From the records below, output exactly the lines running from the line containing "WEEK END JEUNESSE INSIDE OUT (124, 1996)" through the line containing "PDF (101, 596)", and no others.

══ Input material

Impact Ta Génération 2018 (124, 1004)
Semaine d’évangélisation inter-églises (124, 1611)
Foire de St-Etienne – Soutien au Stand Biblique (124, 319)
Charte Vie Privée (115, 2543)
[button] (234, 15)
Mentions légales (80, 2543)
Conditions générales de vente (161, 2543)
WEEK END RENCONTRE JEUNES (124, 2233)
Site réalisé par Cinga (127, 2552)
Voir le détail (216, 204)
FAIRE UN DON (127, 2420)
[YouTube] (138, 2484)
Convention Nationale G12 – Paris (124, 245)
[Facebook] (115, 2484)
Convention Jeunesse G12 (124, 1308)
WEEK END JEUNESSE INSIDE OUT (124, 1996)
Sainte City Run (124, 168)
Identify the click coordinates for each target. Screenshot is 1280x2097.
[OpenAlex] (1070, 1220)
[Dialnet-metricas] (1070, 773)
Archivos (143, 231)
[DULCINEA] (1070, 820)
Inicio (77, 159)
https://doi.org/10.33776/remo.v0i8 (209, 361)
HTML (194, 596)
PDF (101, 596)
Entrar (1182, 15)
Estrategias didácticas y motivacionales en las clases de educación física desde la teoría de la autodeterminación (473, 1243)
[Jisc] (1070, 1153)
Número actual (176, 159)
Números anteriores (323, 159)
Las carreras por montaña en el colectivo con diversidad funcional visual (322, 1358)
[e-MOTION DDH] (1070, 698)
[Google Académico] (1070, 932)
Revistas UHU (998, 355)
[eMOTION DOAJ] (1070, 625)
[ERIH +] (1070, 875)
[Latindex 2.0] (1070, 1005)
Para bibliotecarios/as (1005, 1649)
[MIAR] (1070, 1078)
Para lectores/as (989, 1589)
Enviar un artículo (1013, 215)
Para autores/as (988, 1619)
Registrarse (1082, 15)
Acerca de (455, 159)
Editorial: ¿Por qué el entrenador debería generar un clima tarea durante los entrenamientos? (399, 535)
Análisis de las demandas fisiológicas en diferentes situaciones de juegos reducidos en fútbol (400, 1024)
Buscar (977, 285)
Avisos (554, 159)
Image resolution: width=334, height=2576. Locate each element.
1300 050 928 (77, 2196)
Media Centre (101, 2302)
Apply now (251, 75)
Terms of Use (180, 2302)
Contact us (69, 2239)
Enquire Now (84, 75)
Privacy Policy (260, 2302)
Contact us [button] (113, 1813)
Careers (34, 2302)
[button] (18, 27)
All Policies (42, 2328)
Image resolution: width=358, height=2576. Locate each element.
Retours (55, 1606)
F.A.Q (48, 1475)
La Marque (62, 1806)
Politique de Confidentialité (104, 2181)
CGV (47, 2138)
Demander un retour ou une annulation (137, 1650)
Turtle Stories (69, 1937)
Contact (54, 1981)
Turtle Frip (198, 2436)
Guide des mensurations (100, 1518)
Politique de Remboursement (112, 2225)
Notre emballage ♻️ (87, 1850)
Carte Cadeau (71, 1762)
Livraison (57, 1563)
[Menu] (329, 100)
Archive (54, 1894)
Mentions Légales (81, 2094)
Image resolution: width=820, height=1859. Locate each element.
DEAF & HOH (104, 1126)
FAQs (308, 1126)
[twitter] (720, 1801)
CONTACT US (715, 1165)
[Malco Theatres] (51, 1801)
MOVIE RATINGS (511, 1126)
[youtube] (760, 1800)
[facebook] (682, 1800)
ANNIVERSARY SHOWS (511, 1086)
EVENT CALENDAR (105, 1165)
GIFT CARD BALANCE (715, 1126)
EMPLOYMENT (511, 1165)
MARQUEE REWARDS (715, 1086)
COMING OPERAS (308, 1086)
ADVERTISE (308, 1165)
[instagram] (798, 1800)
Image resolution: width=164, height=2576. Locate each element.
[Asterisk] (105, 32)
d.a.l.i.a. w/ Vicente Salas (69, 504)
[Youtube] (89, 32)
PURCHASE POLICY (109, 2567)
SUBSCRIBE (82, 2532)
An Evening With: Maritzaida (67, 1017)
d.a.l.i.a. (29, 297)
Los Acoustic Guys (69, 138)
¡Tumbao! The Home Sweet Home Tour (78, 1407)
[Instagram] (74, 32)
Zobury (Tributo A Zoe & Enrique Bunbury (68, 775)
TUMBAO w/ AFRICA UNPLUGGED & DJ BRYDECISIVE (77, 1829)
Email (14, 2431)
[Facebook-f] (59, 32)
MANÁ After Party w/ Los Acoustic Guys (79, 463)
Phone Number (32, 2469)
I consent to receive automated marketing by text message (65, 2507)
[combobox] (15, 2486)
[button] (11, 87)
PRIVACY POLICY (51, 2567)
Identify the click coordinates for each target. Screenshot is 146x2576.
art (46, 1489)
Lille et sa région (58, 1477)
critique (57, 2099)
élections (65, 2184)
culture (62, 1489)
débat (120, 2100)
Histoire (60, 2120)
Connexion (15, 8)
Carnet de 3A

════

Answer to this task:
WEEK END JEUNESSE INSIDE OUT (124, 1996)
Sainte City Run (124, 168)
Identify the click coordinates for each target. Screenshot is 1280x2097.
[OpenAlex] (1070, 1220)
[Dialnet-metricas] (1070, 773)
Archivos (143, 231)
[DULCINEA] (1070, 820)
Inicio (77, 159)
https://doi.org/10.33776/remo.v0i8 (209, 361)
HTML (194, 596)
PDF (101, 596)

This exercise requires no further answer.